**EXERCISE:** Give the total number of lines in the data below that include "agent", and nothing else.

**DATASET EXCERPTS:**

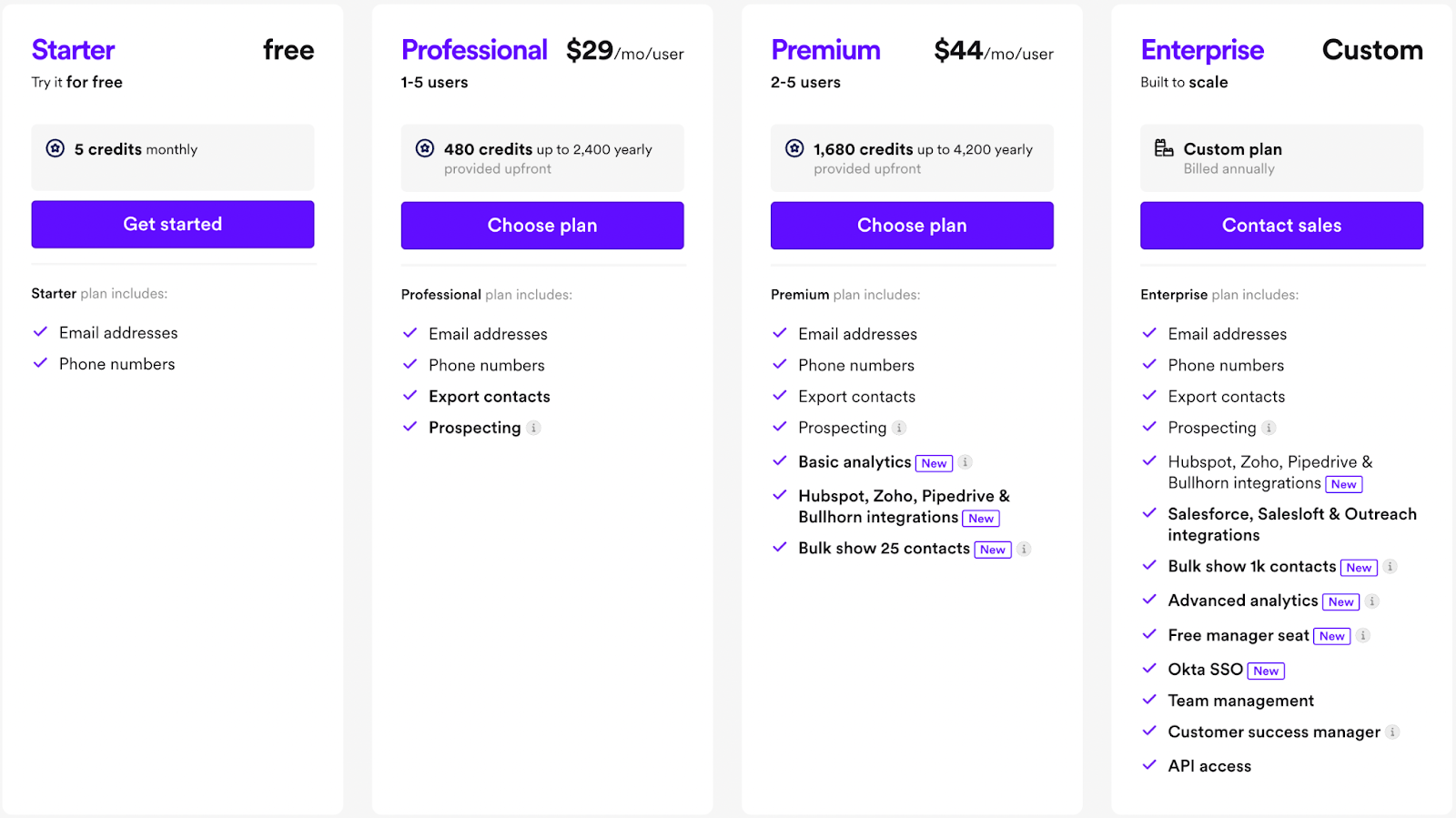Choose the Premium plan

click(912, 226)
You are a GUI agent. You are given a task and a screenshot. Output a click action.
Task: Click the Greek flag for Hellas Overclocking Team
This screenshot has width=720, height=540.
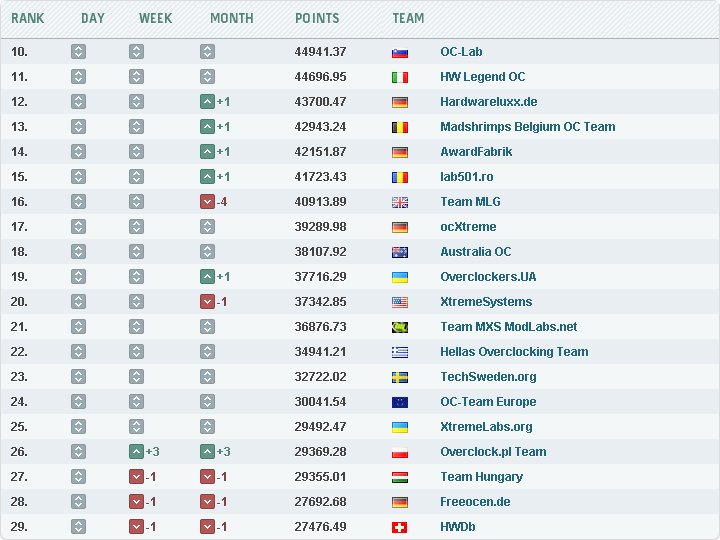[400, 352]
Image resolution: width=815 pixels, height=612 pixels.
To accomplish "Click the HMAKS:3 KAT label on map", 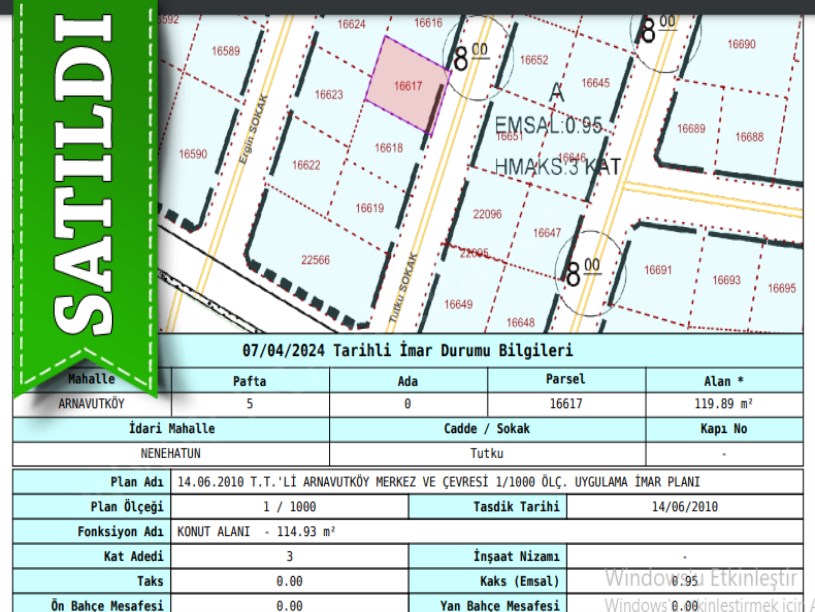I will pyautogui.click(x=558, y=167).
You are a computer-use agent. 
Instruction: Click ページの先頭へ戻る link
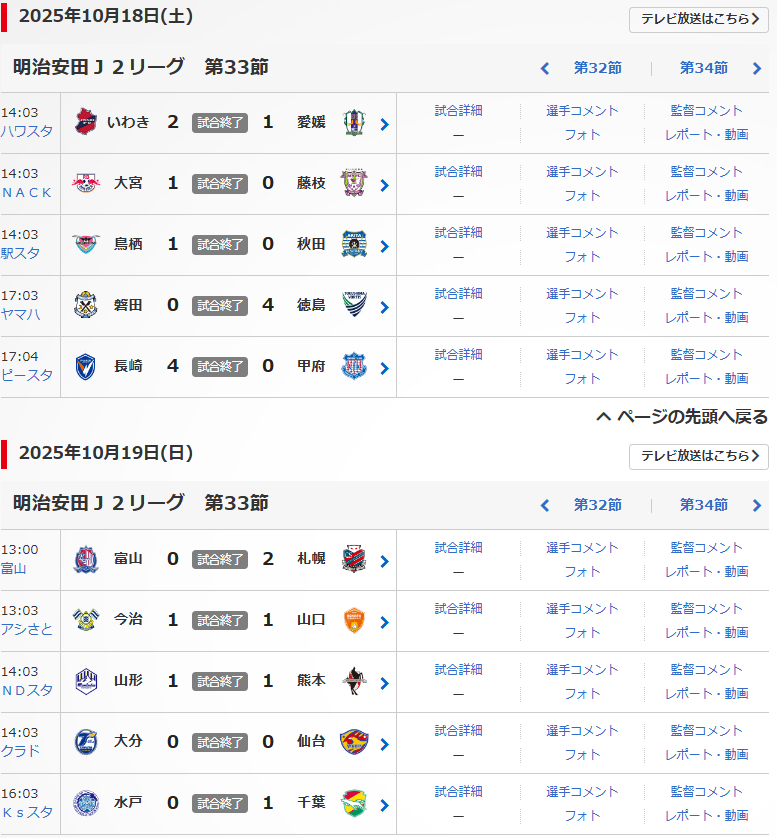click(682, 417)
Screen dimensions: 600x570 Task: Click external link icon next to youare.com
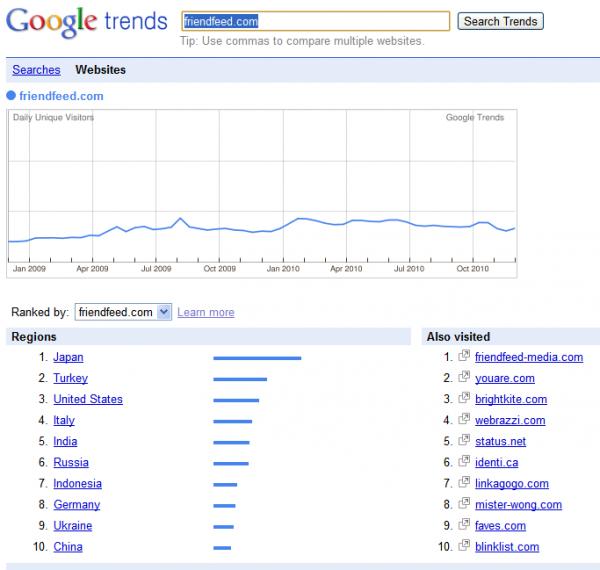click(464, 377)

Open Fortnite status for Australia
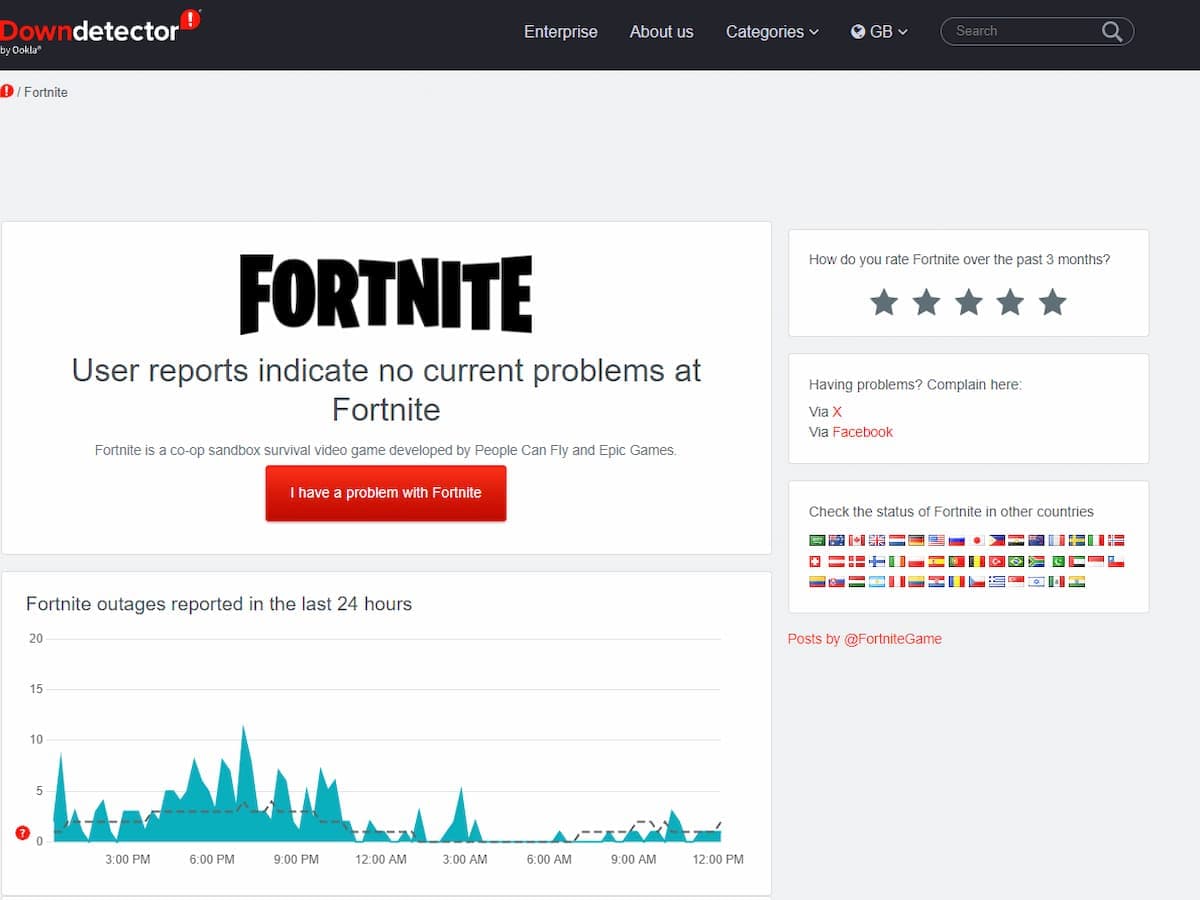tap(836, 541)
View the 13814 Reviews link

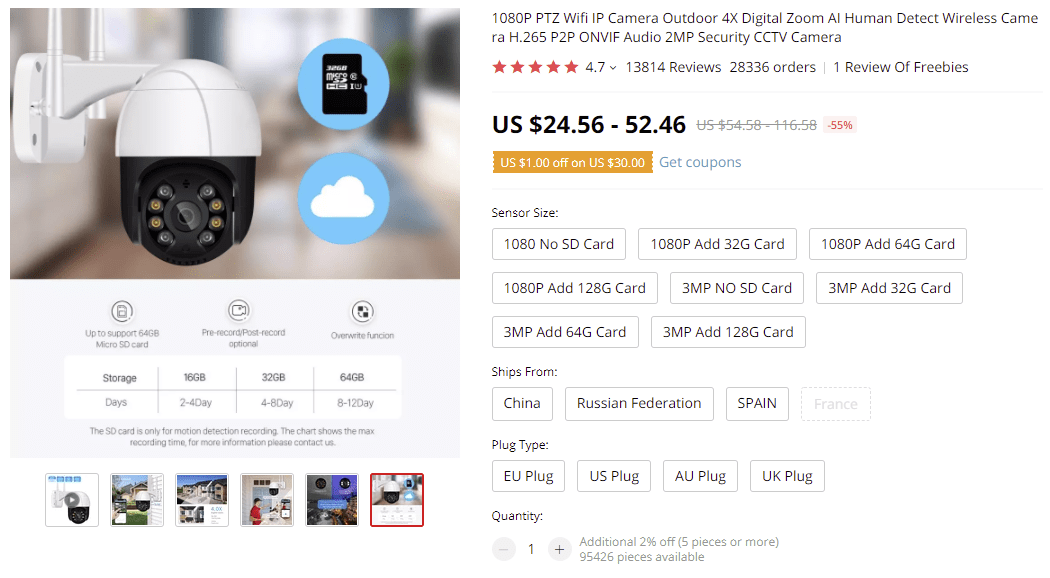click(x=673, y=67)
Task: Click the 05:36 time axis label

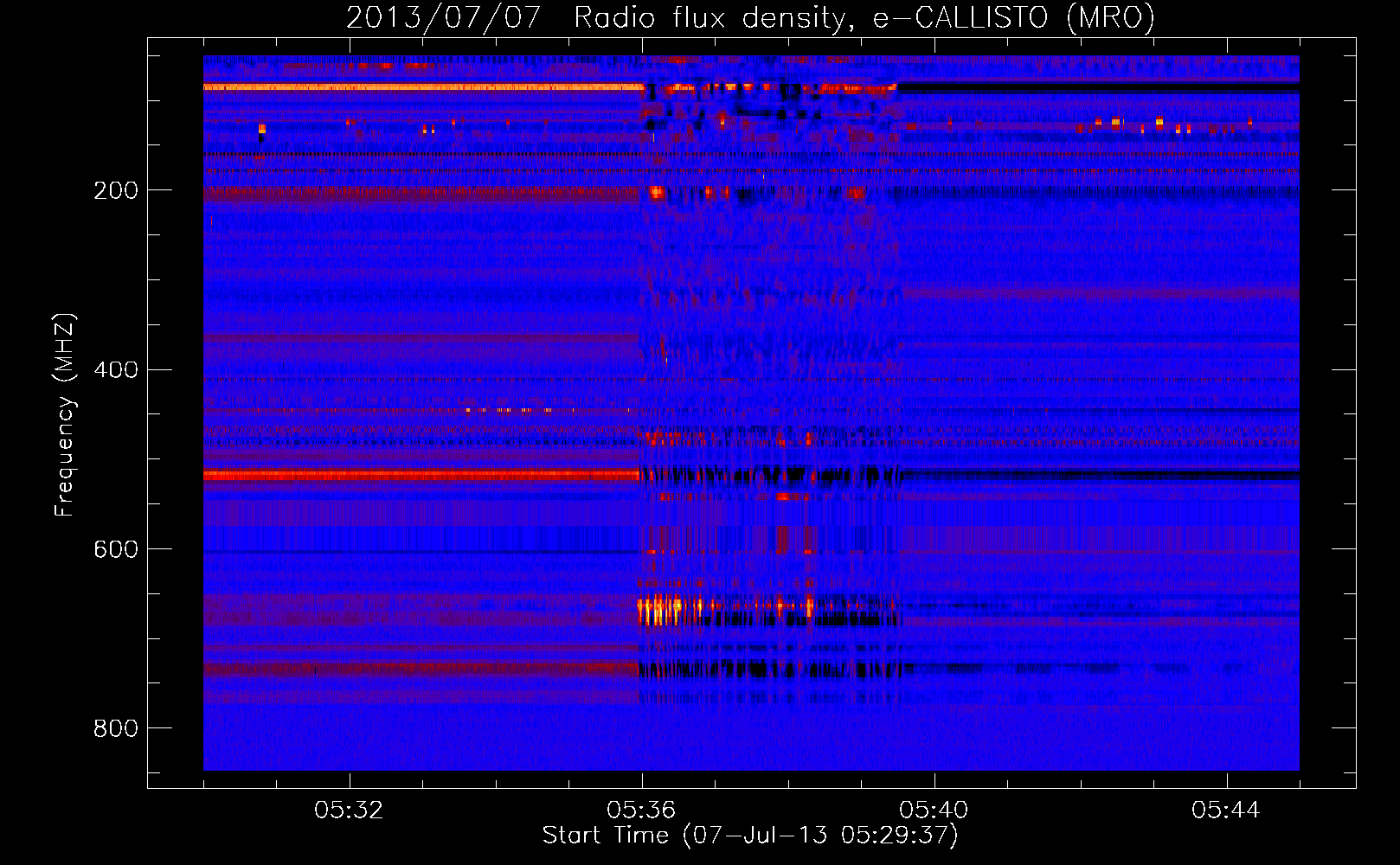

**RESULT:** 2